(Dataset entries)
⁂
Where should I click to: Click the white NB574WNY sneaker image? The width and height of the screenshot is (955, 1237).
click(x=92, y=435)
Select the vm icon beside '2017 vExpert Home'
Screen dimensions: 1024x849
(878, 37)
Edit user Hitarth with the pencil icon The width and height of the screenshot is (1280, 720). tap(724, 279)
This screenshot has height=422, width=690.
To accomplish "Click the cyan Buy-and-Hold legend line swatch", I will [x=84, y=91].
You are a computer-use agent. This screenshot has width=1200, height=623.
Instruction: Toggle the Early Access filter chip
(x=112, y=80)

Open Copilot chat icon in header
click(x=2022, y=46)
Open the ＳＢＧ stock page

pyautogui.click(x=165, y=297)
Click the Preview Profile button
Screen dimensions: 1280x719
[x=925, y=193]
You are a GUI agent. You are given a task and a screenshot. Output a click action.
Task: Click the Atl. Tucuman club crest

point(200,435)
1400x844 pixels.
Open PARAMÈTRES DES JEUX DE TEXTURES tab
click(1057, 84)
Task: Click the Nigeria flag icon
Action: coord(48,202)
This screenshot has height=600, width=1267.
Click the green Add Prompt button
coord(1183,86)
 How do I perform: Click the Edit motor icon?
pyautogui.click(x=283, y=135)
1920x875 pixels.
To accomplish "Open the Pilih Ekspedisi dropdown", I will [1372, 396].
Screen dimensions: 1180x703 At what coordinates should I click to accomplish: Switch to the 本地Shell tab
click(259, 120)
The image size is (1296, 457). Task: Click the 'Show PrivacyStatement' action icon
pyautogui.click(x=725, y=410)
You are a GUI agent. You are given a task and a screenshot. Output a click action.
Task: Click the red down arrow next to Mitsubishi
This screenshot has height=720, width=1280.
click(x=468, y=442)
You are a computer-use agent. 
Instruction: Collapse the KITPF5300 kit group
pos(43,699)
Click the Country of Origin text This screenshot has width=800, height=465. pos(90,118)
⁂
> **TASK BRIEF**:
Where the line containing "Task: Click the red" appears in the records above, begin there and print every line through the last, exactly and with nothing else.

> **RESULT OF THIS EXERCISE**:
Task: Click the red down arrow next to Mitsubishi
This screenshot has height=720, width=1280.
click(x=468, y=442)
You are a computer-use agent. 
Instruction: Collapse the KITPF5300 kit group
pos(43,699)
Click the Country of Origin text This screenshot has width=800, height=465. pos(90,118)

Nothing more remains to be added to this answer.